# What to produce
Copy out every line in the records below that contains the word "more".

# Material to process
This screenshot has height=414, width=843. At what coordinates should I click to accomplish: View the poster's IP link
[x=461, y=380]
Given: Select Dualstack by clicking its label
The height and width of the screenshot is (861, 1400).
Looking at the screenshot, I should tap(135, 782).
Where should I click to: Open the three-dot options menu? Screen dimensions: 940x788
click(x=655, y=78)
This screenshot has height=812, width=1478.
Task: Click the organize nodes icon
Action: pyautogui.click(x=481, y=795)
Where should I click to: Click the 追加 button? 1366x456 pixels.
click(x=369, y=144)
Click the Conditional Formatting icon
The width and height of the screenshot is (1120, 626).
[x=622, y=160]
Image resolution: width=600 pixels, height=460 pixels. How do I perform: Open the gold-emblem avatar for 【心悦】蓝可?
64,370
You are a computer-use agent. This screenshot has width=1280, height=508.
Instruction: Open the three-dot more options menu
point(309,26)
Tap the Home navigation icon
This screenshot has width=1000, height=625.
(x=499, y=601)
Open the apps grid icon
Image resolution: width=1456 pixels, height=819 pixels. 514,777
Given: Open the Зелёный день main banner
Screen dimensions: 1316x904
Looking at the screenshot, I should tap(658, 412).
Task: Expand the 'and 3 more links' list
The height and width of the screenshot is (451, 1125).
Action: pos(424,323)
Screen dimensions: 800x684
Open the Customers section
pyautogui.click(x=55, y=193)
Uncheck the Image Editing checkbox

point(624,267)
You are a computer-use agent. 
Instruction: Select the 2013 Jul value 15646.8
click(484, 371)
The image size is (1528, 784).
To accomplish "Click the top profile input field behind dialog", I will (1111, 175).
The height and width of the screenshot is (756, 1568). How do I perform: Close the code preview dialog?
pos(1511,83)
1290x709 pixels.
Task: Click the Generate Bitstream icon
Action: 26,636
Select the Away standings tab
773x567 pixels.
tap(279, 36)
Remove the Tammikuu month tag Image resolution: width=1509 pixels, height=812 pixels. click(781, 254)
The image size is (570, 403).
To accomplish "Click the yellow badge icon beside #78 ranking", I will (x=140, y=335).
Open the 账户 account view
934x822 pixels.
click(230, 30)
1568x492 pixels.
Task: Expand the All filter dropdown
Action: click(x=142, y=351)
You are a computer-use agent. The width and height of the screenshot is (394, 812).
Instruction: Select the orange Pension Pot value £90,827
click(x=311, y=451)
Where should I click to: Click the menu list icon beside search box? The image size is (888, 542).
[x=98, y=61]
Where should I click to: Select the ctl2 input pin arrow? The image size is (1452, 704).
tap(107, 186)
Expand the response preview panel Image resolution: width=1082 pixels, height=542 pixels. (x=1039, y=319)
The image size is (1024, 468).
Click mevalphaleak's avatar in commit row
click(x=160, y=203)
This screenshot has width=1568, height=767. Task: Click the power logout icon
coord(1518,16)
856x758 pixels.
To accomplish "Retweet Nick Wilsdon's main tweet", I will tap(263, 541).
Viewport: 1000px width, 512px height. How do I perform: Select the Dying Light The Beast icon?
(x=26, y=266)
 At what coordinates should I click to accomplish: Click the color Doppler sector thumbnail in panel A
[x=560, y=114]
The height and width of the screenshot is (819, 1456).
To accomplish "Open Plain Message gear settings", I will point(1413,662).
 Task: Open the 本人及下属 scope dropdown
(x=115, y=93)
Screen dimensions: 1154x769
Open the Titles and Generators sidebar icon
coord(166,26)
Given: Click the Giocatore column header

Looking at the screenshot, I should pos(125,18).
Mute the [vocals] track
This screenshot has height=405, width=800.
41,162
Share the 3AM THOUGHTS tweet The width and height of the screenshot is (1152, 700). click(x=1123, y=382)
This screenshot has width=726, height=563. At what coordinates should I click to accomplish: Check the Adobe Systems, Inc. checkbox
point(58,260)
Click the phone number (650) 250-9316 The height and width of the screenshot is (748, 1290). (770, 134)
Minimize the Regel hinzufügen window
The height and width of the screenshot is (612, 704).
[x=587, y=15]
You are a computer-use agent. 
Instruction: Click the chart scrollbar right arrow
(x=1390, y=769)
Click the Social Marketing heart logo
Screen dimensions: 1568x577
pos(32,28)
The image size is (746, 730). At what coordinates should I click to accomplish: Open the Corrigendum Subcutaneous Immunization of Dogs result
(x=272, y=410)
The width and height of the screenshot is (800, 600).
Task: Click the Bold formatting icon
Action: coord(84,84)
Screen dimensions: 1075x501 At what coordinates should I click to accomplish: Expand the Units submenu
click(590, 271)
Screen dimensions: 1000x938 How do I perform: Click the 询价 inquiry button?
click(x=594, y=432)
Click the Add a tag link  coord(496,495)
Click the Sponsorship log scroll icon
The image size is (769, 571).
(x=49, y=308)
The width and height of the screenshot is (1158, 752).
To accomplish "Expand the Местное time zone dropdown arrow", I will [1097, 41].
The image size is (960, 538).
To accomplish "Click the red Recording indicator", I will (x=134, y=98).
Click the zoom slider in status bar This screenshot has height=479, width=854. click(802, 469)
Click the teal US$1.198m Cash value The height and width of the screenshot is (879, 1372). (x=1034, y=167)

# Solution for this exercise
Instruction: Open the three-dot more options menu
Task: Expand the 'and 3 more links' list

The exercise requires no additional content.